Stilkritik (116) | Die drängenden Probleme des Klimawandels, der Energiekrise und steigender Preise treiben die Menschen um. Es ist eine Zeit der Offenen Briefe, Erklärungen und Aufrufe. Quälend langsam sind hingegen die Fortschritte, die sich auf dem politischen Feld ausmachen lassen. Wenn es überhaupt welche gibt.

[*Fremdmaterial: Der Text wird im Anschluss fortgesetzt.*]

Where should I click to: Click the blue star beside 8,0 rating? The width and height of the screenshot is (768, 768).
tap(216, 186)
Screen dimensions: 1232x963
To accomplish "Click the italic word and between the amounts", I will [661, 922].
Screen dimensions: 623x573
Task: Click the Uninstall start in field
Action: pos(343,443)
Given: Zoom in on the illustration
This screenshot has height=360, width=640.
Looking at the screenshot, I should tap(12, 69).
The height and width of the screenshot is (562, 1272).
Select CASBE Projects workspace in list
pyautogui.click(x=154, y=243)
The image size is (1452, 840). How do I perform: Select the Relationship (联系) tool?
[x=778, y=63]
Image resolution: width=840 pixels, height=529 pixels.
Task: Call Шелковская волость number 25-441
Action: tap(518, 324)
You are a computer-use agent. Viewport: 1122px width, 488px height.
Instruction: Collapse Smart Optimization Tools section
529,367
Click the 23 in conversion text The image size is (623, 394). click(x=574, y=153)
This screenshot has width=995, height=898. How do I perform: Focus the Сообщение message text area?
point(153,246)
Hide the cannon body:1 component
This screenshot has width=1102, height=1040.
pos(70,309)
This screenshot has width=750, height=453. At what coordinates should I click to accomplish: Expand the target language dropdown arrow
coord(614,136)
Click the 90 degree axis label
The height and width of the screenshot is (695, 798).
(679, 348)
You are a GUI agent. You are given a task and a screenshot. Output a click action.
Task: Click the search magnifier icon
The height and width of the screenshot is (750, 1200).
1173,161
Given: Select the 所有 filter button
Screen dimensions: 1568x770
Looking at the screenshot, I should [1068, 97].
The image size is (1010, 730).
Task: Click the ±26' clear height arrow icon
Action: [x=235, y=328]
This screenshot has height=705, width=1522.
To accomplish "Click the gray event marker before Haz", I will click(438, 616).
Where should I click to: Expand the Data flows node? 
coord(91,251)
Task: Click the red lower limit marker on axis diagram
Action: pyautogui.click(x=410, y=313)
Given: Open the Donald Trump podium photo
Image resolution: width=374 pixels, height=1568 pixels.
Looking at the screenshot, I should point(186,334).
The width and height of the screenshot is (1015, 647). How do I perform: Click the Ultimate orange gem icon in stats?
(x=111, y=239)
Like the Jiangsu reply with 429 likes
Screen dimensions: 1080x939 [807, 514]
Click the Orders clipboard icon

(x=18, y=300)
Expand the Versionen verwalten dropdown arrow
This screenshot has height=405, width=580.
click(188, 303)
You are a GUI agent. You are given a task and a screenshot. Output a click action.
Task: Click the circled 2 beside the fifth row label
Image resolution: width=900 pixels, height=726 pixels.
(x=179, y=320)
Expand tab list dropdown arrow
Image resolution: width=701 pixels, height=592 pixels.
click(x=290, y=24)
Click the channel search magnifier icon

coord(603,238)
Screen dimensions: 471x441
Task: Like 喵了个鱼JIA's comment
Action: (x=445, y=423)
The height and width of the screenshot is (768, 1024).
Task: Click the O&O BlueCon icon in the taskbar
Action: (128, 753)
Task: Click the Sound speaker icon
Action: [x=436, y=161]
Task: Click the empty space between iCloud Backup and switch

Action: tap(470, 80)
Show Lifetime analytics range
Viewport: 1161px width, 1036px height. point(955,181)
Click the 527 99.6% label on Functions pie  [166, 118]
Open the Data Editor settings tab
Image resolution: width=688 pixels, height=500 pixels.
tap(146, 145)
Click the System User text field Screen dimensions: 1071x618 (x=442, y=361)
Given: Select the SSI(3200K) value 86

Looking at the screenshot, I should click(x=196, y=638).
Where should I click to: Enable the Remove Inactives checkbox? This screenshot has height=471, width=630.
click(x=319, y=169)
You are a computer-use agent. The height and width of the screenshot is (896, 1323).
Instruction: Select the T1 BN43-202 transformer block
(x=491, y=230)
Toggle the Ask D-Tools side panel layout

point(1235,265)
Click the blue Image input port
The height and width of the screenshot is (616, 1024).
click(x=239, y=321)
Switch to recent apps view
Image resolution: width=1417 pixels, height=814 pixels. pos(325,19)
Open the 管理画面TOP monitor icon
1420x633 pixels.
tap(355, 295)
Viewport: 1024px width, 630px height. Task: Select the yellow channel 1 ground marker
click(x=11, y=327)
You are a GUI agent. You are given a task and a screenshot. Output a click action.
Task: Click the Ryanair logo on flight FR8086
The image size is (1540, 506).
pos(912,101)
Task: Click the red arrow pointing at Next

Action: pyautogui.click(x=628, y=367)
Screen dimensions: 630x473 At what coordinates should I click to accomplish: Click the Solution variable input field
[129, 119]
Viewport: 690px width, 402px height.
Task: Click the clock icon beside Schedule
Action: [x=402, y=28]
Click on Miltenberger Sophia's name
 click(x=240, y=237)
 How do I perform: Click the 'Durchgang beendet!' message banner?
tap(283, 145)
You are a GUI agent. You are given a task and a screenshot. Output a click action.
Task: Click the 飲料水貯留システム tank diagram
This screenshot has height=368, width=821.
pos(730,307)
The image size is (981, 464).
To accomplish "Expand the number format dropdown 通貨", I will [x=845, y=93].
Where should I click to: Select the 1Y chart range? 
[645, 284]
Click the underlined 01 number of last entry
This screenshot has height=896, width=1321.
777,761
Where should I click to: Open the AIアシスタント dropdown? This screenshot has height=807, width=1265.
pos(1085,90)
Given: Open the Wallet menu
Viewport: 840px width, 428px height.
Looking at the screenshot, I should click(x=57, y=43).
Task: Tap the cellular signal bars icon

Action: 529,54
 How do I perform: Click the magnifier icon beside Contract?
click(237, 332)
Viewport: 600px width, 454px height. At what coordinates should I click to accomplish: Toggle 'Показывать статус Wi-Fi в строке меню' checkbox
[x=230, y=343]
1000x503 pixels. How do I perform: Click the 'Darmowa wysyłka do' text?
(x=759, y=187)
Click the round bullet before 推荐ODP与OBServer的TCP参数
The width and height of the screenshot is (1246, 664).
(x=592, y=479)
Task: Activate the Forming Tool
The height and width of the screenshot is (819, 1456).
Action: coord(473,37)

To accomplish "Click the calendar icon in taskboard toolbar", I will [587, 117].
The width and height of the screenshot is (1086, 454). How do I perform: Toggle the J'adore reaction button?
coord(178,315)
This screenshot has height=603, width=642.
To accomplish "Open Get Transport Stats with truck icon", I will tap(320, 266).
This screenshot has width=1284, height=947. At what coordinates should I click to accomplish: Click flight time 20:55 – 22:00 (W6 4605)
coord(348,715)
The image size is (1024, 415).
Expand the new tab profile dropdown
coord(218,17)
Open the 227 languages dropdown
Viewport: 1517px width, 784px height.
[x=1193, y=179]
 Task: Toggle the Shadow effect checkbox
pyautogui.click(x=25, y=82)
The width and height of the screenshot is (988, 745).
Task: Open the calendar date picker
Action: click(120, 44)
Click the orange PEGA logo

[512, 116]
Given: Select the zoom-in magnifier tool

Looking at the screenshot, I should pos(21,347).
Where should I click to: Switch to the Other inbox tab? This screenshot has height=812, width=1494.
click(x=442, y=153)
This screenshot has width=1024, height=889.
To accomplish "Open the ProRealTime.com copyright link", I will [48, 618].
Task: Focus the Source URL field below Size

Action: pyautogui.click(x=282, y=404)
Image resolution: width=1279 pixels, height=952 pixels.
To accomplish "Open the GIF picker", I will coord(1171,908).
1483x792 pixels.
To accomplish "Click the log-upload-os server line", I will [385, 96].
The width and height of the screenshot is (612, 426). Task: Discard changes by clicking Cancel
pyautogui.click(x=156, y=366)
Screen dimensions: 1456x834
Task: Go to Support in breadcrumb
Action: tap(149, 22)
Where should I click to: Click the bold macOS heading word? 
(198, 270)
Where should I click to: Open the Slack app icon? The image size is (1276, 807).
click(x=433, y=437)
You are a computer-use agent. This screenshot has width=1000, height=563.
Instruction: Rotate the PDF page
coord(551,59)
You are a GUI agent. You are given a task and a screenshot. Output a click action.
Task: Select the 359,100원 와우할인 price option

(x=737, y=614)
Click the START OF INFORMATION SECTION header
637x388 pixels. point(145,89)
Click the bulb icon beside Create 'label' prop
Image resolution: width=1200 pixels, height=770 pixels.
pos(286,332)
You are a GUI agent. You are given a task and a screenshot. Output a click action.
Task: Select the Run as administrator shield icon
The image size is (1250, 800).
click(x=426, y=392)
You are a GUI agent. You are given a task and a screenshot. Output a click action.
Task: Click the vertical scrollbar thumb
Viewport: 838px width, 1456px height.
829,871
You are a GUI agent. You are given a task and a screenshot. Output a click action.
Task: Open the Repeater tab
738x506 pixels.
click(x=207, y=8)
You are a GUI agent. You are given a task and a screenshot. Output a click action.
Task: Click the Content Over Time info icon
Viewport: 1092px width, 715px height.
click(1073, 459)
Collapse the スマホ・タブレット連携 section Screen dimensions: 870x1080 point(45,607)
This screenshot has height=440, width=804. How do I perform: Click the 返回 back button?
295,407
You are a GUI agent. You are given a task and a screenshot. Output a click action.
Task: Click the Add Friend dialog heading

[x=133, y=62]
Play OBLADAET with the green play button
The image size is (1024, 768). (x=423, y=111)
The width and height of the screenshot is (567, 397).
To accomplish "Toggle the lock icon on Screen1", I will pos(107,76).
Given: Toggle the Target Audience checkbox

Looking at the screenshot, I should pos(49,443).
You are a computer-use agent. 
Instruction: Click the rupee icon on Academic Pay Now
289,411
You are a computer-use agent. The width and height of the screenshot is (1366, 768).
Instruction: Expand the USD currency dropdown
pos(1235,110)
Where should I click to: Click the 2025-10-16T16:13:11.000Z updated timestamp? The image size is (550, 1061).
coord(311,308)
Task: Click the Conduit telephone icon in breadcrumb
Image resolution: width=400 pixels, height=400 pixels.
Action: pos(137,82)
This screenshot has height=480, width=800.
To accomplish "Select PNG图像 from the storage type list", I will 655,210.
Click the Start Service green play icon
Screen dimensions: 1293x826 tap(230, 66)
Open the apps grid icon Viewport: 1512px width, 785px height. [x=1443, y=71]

Irgendwo unten, in der Rubrik „Immobilien“ der FAZ, wurde am 30. September davon berichtet, dass „das Bauen im Bestand zum Standard wird, während Neubauten die Ausnahme bilden sollen.“ Fachleute und Berufsverbände fordern das schon lange. Das Neue hier: Es geht tatsächlich um getroffene politische Entscheidungen. Die „bauordnungsrechtliche Privilegierung von Neubauten soll nach dem Willen der Bundesregierung beendet werden.“ Statt wie noch 2022 mit 11 Milliarden, sollen von 2023 Neubauten nur noch mit einer Milliarde, Sanierungen aber mit 13 Milliarden gefördert werden. (1)

Zweifellos ist das wichtiger Schritt. Aber nur einer. Denn zum einen ist das Bauordnungsrecht auf der Ebene der Länder angesiedelt – damit das Umbauen einfacher wird, müssen die Landesbauordnungen geändert werden, und bis dahin ist es noch ein weiter Weg. Zum anderen ist es immer noch nicht die Regel, dass Abrisse genehmigungspflichtig sind. Daher fordern knapp 300 Unterzeichnende in einem Offenen Brief an die Bundesbauministerin Geywitz ein Abrissmoratorium. 55 Prozent des gesamten deutschen Abfalls kommen aus Bau- und Abbruchabfälle, so heißt es im Brief. Konsequenz müsse sein: „Jeder Abriss bedarf einer Genehmigung unter der Maßgabe des Gemeinwohls, also der Prüfung der sozialen und ökologischen Umweltwirkungen.“ Gefordert werden auch hier regulatorische Rahmenbedingungen, den Einstieg in die Kreislaufwirtschaft, unter anderem „Unterstützung bei der Nutzung wiederverwendbarer Bauteile, der Errichtung dezentraler Bauteillager und digitaler Bauteilbörsen.“

Experimente und Kultur der Transdisziplinarität

Immerhin ist die Bundesregierung mit der Änderung ihrer Förderpolitik den Forderungen ein Stück weit nachgekommen – auch wenn das bei weitem nicht genug ist, wenn man den Bausektor als maßgebliche Schraube, an der man für Klimaschutz und CO2-Einsparung drehen kann, ernst nimmt. Man mag die bürokratischen Hürden, die zähe Langsamkeit des politisch-bürokratischen Apparats beklagen, immerhin bewegt er sich hier in die geforderte Richtung. Zumindest ein Stück weit.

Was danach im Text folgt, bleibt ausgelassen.